As can be seen in Table 12 and Table 13, the performance of the multi-task optimisation model is improved in both the knowledge concept recommendation task and the learning partner recommendation task compared to single-task optimisation. This suggests that a multi-task optimisation model can reduce the risk of overfitting in a single task based on the association between multiple tasks, enabling more accurate learner modelling. In addition, the training duration of single-task optimisation and multi-task optimisation was compared in the same experimental environment, which fully demonstrates the computational cost advantage of the multi-task optimisation model over the single-task optimisation model. A comparison of the training durations for single-task and multi-task is shown in Figure 6.

6. Conclusions

The algorithm proposed in this paper has been extensively experimented on the MOOCCubeX dataset, and the experimental results comparing the state-of-the-art knowledge concept recommendation algorithms and learning partner recommendation algorithms show that KLJRec has the best overall performance in the knowledge concept recommendation task, and only performs lower than LPRWHIN in the learning partner recommendation task. This demonstrates the effectiveness of this paper’s algorithm in modelling learners using the three dimensions of human–computer interaction, student–student interaction, and interest characteristics, and shows the reliability of generating learner representations that meet the needs of different tasks with the help of multi-attention mechanisms. In addition, the model was subjected to a large number of ablation studies, which not only verified the effects of human–computer interaction information, student–student interaction information, and students’ interest characteristics on the model performance, but also verified the advantages of multi-task optimization over single-task optimization in terms of recommendation performance and computational cost. The algorithm in this paper can be well applied in multi-tasking scenarios to give learners richer personalised recommendation services while saving computational costs; however, since this algorithm models learners using multiple dimensions, the algorithm requires high data integrity, and the data imbalance problem will have an impact on the recommendation effect of the algorithm in this paper.

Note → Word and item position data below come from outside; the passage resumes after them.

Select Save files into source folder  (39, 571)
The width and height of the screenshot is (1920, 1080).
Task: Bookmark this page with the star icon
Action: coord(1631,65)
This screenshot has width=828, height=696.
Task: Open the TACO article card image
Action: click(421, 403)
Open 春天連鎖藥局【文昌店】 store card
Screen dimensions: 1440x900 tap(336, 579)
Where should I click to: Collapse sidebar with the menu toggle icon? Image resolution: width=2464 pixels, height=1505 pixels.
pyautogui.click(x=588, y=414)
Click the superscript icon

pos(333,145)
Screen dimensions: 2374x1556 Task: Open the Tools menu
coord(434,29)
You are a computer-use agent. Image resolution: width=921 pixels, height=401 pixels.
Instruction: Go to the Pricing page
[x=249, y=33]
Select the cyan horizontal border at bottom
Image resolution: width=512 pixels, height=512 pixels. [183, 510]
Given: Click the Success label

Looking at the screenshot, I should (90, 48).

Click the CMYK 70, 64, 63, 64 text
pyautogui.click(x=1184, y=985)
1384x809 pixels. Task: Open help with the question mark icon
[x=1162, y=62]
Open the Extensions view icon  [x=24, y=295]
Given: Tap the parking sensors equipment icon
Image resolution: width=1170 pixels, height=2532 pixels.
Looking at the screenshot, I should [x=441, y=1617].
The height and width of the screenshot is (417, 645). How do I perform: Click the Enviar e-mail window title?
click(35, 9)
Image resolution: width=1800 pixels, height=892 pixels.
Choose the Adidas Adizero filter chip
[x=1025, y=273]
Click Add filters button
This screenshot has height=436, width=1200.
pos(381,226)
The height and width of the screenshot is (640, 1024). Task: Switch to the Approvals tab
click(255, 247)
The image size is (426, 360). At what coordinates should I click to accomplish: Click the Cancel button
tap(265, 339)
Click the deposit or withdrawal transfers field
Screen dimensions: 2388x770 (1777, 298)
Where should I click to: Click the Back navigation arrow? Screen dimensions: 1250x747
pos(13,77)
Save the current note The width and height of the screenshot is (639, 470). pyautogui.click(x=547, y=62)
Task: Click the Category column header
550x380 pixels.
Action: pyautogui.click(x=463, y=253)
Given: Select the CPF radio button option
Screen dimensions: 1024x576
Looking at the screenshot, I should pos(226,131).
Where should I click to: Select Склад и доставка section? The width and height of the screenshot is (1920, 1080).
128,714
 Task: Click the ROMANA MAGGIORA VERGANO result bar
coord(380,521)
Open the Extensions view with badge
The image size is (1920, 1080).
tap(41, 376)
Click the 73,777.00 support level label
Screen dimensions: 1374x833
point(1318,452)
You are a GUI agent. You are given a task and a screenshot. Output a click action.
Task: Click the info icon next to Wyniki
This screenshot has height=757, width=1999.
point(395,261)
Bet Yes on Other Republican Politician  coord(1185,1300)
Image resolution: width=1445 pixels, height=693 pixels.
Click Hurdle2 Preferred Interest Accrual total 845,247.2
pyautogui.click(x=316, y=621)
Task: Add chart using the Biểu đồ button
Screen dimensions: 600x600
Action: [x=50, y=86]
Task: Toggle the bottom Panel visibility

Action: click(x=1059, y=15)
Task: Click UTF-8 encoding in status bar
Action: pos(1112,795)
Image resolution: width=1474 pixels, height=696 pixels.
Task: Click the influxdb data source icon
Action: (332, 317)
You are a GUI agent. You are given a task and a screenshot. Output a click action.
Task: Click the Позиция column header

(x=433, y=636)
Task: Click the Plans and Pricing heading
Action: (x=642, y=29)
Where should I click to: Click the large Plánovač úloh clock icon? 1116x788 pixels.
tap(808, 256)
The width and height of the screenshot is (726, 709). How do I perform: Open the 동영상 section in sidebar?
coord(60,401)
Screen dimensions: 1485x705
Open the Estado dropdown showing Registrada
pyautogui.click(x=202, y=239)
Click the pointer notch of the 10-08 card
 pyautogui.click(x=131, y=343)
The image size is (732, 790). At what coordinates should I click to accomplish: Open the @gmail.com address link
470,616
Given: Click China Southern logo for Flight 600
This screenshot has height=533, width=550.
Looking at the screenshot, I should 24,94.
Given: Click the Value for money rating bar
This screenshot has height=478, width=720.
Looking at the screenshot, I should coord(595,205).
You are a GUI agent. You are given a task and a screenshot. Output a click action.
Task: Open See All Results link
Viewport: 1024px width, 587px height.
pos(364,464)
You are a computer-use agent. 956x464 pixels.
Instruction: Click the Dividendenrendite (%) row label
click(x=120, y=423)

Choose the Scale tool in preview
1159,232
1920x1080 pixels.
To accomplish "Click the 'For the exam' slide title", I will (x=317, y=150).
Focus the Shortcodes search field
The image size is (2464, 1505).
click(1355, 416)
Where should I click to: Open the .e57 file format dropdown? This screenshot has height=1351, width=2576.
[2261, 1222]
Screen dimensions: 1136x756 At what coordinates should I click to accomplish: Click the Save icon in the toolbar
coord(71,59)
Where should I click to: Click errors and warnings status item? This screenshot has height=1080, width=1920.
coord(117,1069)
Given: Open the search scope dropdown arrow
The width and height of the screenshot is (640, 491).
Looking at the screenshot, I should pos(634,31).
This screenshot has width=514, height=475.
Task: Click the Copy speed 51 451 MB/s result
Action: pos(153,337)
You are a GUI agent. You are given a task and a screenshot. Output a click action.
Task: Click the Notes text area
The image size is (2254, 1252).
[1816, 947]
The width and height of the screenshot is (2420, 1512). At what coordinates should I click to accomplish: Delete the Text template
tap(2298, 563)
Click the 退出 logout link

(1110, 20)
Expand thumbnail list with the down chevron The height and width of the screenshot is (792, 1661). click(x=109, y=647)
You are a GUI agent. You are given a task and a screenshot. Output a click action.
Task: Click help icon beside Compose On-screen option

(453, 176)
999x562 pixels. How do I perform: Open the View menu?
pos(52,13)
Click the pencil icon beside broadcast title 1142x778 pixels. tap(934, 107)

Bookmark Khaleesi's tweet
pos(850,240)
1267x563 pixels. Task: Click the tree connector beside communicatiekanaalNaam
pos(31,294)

This study focuses on the problem of personalised learning resource recommendation for MOOC platforms. KLJRec depicts a more accurate user profile in terms of students’ human–computer interactions, student–student interactions, and interest profiles, which can improve recommendation accuracy and reduce the risk of task overfitting. Meanwhile, based on the shared expert network, the attention network is used to train the learning of different tasks individually, which reduces the overhead arithmetic while achieving the joint recommendation of knowledge concepts and learning partners for students. Knowledge concept recommendation can effectively alleviate the problem of knowledge disorientation faced by students in the process of online learning, meanwhile, taking into account the loneliness that students are prone to in the process of online learning, the recommendation of learning partners can compensate for the social deficits in the process of students’ online learning. In future research, the concept of knowledge and joint recommendation of learning partners can be considered for application in hybrid smart classroom platforms to model students in more complex environments and provide more personalised learning resource recommendation services, thus assisting teachers to improve course design and enhance teaching effectiveness.